Day 2 :
The Chinese University of Hong Kong, Hong Kong
Professor WK Tang was appointed to professor in the Department of Psychiatry, the Chinese University of Hong Kong in 2011. His main research areas are Addictions and Neuropsychiatry in Stroke. Professor Tang has published over 100 papers in renowned journals, and has also contributed to the peer review of 40 journals. He has secured over 20 major competitive research grants, including Health and Medical Research Fund, reference number: 02130726. Health and Medical Research Fund, reference number: 01120376. National Natural Science Foundation of China, reference number: 81371460. General Research Fund, reference number: 474513. General Research Fund, reference number: 473712. He has served the editorial boards of five scientific journals. He was also a recipient of the Young Researcher Award in 2007, awarded by the Chinese University of Hong Kong.
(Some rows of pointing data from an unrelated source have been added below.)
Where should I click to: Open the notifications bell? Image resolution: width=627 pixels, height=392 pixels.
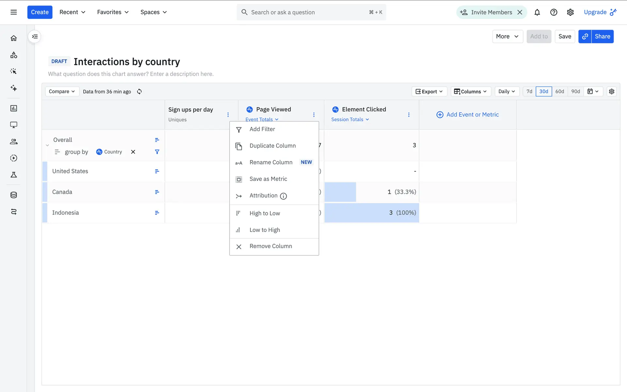tap(537, 12)
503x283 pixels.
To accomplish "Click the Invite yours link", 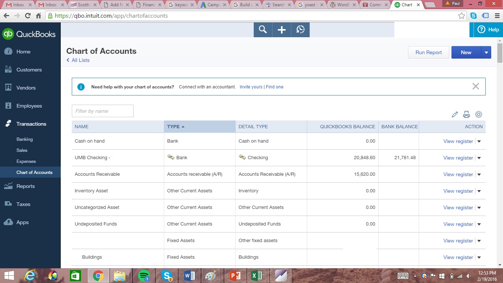I will click(x=251, y=87).
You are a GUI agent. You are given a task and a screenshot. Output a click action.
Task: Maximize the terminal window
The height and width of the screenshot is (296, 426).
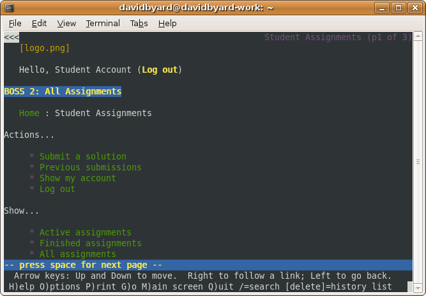click(398, 8)
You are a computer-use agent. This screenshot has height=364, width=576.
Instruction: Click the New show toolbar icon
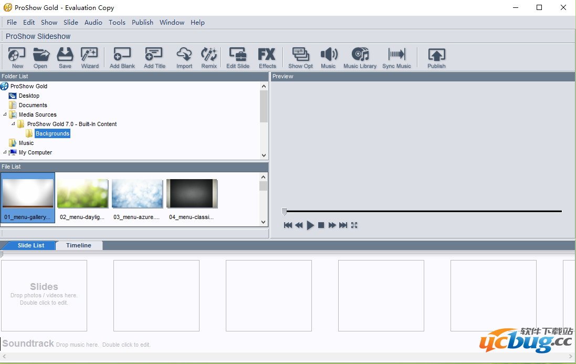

Many stroke survivors suffer from depression. Poststroke Depression (PSD) adversely effects on the recovery and rehabilitation of stroke survivors. The frequency of PSD remained high in both acute and chronic stroke patients. Possible structural correlates of PSD include cerebral microbleeds, lacunar infarcts, and white matter changes. Functional changes in several brain networks, such as the default mode network and the affective network have been reported in PSD. Latest findings on the link between structural and functional brain changes and PSD will be discussed. This project is supported by the following grants: Health and Medical Research Fund, reference number: 02130726; Health and Medical Research Fund, reference number: 01120376; National Natural Science Foundation of China, reference number: 81371460; General Research Fund, reference number: 474513; General Research Fund, reference number: 473712.
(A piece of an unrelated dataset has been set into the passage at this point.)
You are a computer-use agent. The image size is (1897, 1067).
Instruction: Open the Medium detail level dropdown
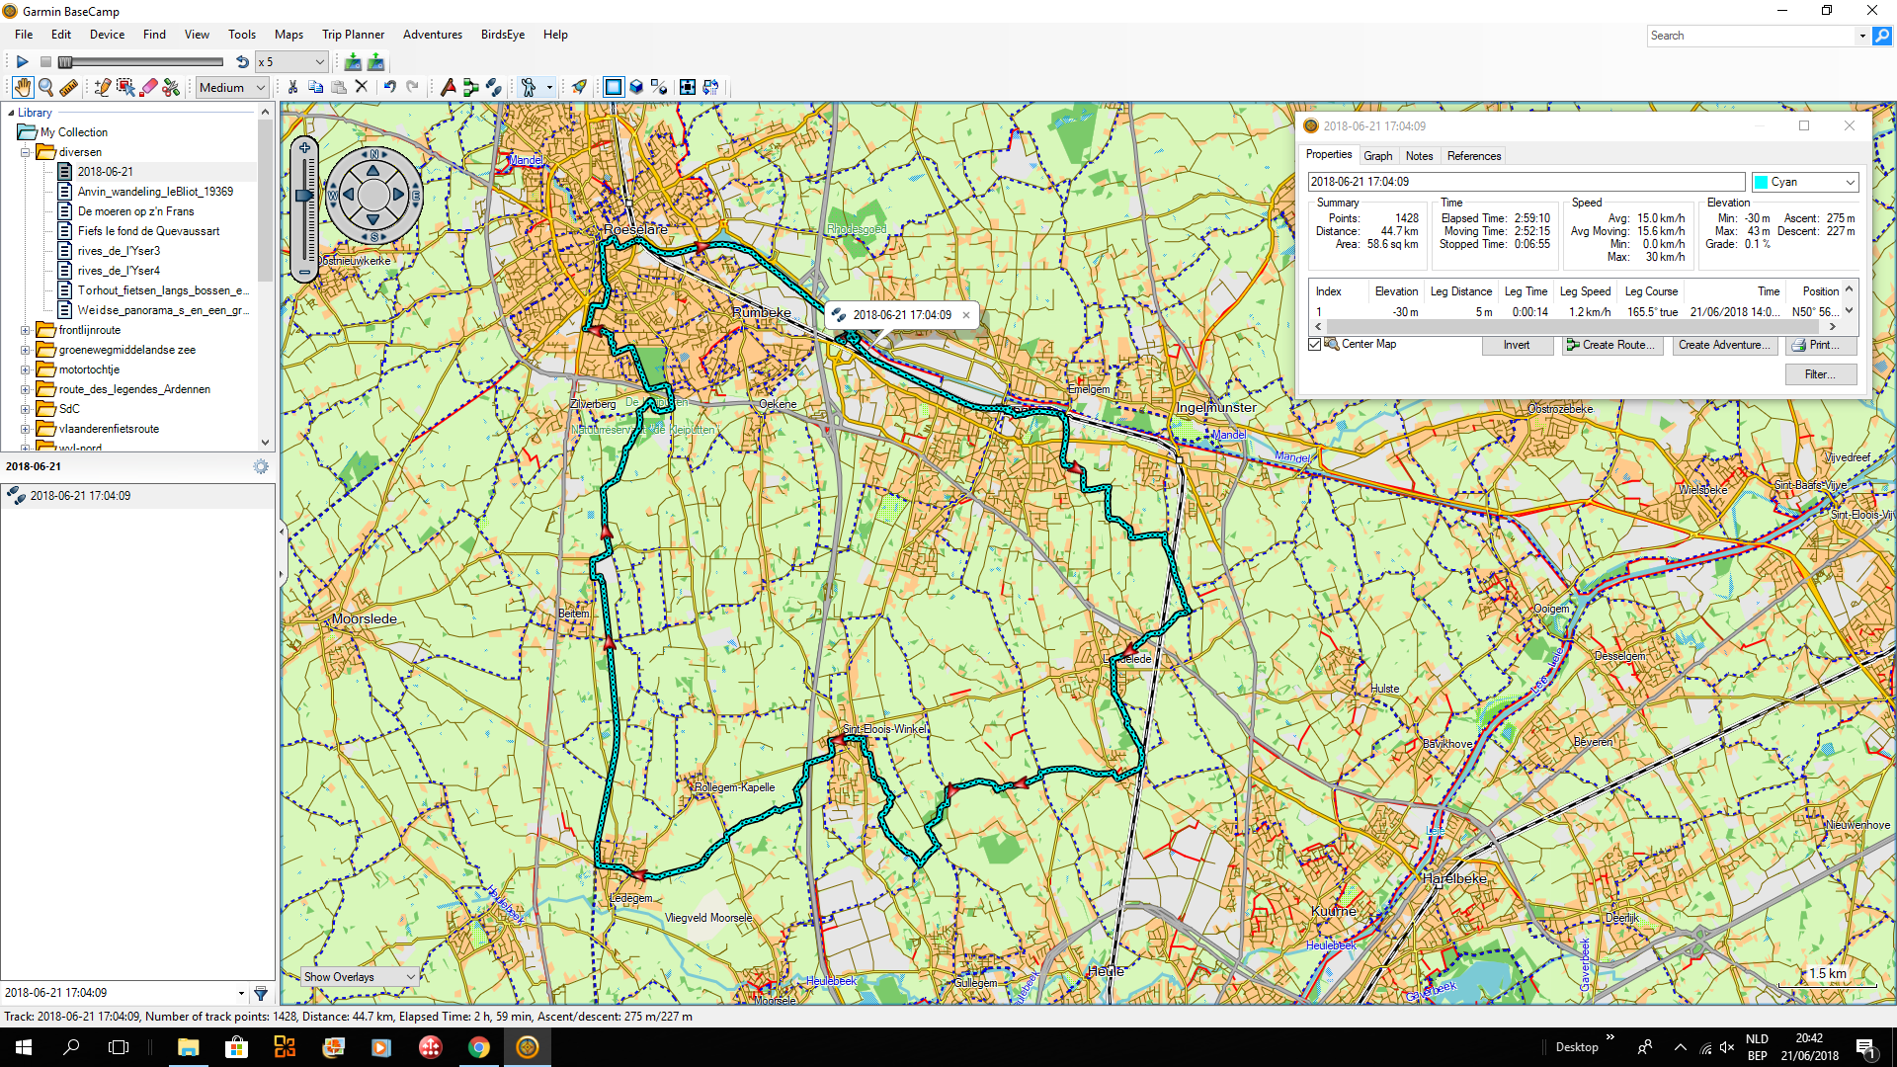pos(232,88)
10 Harley Street London, UK
Time : 10:40-11:20
Dr. Pawan Rajpal completed his bachelors in medicine from Mumbai in India and followed this by a Post Grad diploma in Psychological Medicine. He further trained in London finishing his Membership of the Royal college Of Psychiatrists and further specialised in Psychiatry of Intellectual disability. He has been practising for last decade in prestigious Harley Street in London and at Priory group, working with people with Neuro developmental disorders, specialising in diagnosing and managing complex cases.
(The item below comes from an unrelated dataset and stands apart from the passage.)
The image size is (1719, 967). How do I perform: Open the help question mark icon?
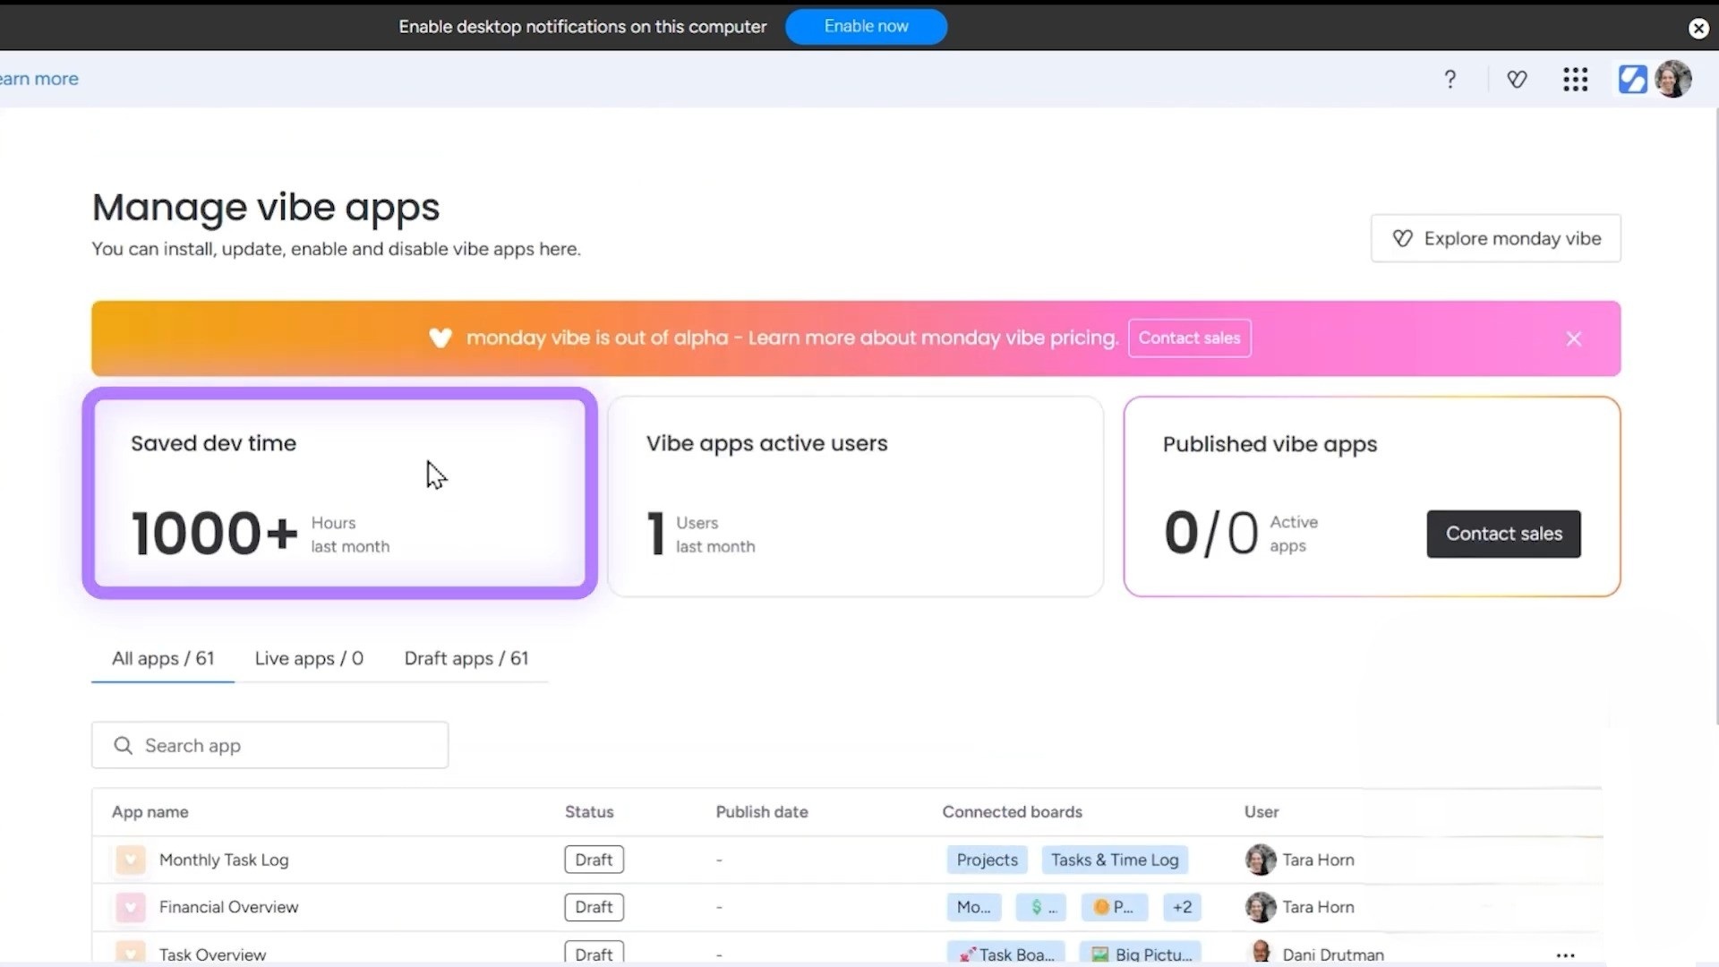pyautogui.click(x=1450, y=79)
Neuro Developmental disorders, (NDD) including Autism/Asperger’s (ASD) and Attention Deficit Hyperactivity Disorder (ADHD), have deficits described either in Social communication/interaction/imagination, or in attention/concentration/hyperactivity/impulsivity. There is significant co morbidity, from 30% to 50%. The common symptoms occur in almost all, however in about ⅓ to ½ cases fulfil criteria for more than one diagnosis.
Mental illnesses like Depression, Anxiety, psychosis, which could be part of Schizophrenia or Bipolar, can become chronic, in about more than half the cases even with best treatment and best compliance.
These complex cases are often associated with Executive function deficits. It is these that continue to cause morbidity for life long. It is also these that are given least attention or support, leaving our patients with burden that they continue to carry.
EFD is a term used to describe cognitive processes that help individual regulate, control and manage out thoughts and actions. It includes planning, working memory, attention, problem solving, verbal reasoning, inhibition, cognitive flexibility, initiation of actions and monitoring of actions. Though the EFD are not a part of diagnostic criteria, in NDD diagnosis or count as diagnostic issues when diagnosing mental illness chronicity, it’s these deficits that cause the most morbidity in day-to-day living.
The lack of behaviour flexibility, poor emotional control, decreased ability of self-monitoring, can the basis of either initial presentation, or the cause of relapse. For clients who eventually get a diagnosis of NDD, Environment adaptations are advised, of the need for routine, structure and predictability, however little is provided for supporting the EFD’s, that a person is struggling with.
Just focusing on core deficits in ASD or ADHD, or mood variations, and psychotic symptoms of mental illness, does not enhance the quality of life or the the outcomes. Identifying the exact set of EFD’s, will allow for developing specific adaptations, to enhance the quality of life, for children, students and adults.